To-do item: Write out the lines verbatim, from the first one down through the line that contains "The image size is (1901, 1960).", including that line.

Data supplied:
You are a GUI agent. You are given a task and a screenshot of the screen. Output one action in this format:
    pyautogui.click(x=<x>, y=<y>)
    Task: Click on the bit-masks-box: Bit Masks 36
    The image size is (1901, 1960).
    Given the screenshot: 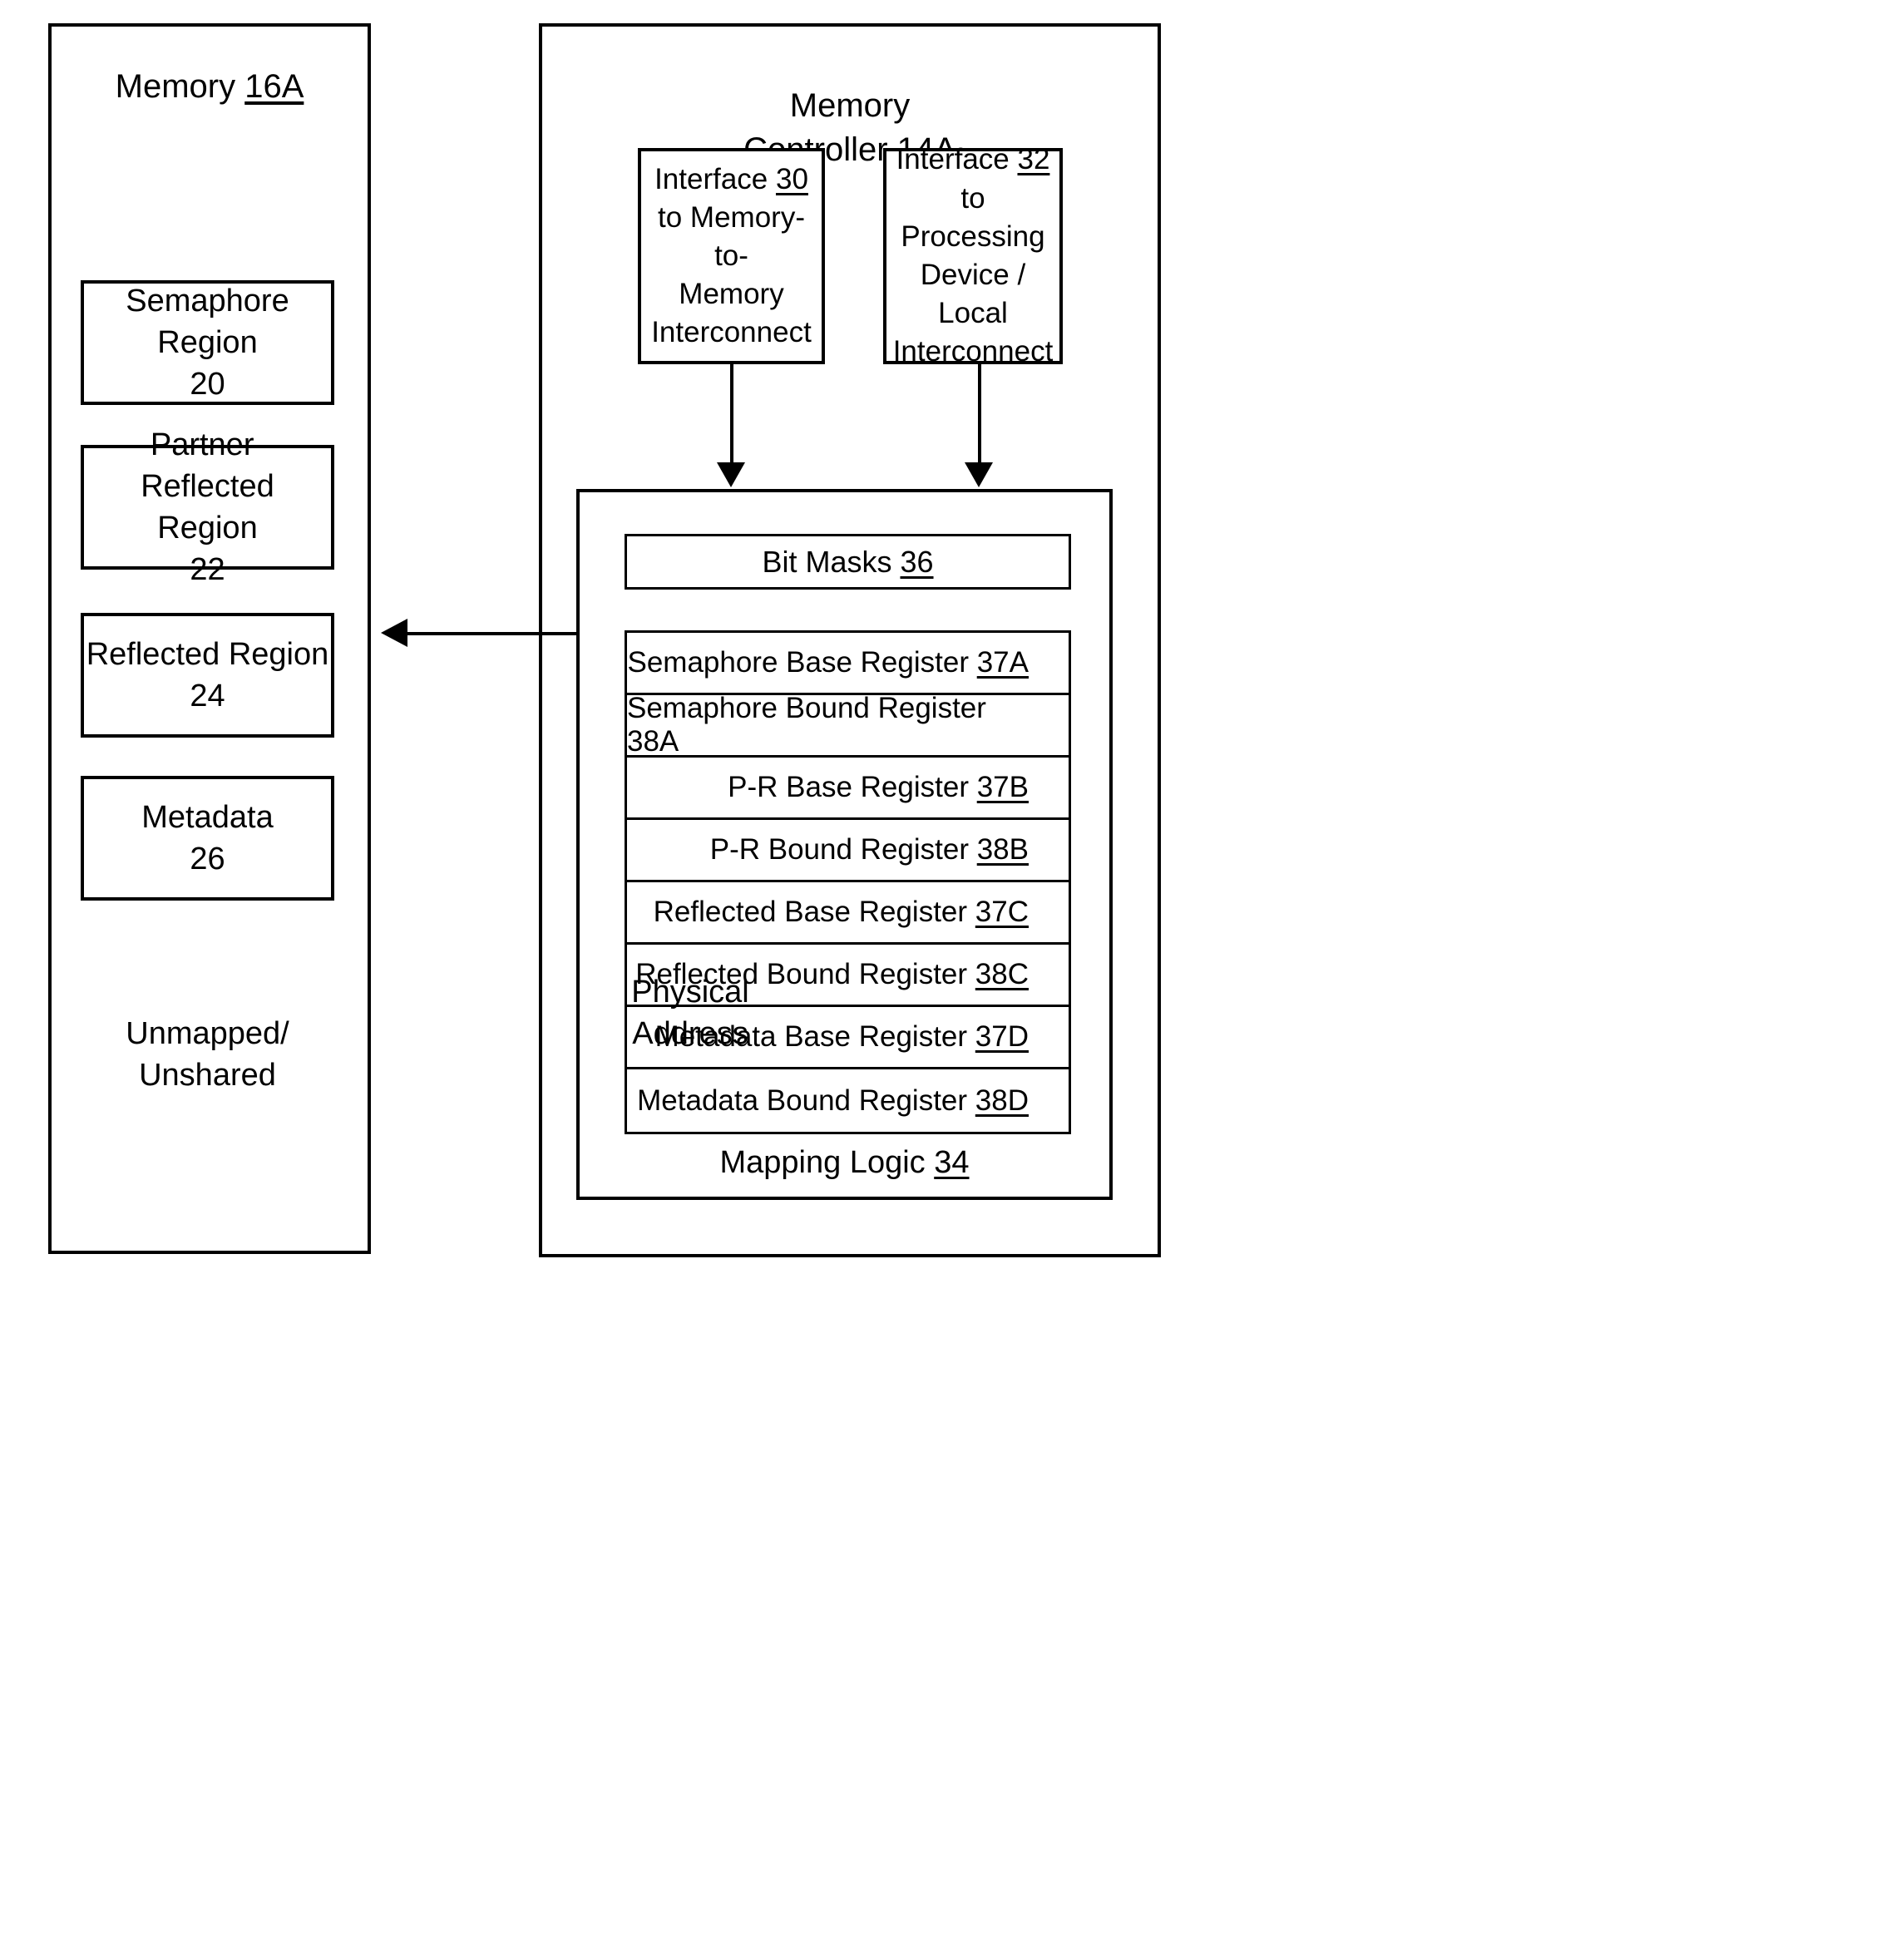 What is the action you would take?
    pyautogui.click(x=848, y=562)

Finished exercise:
You are a GUI agent. You are given a task and a screenshot of the screen. Output one action in this format:
    pyautogui.click(x=<x>, y=<y>)
    Task: Click on the bit-masks-box: Bit Masks 36
    The image size is (1901, 1960).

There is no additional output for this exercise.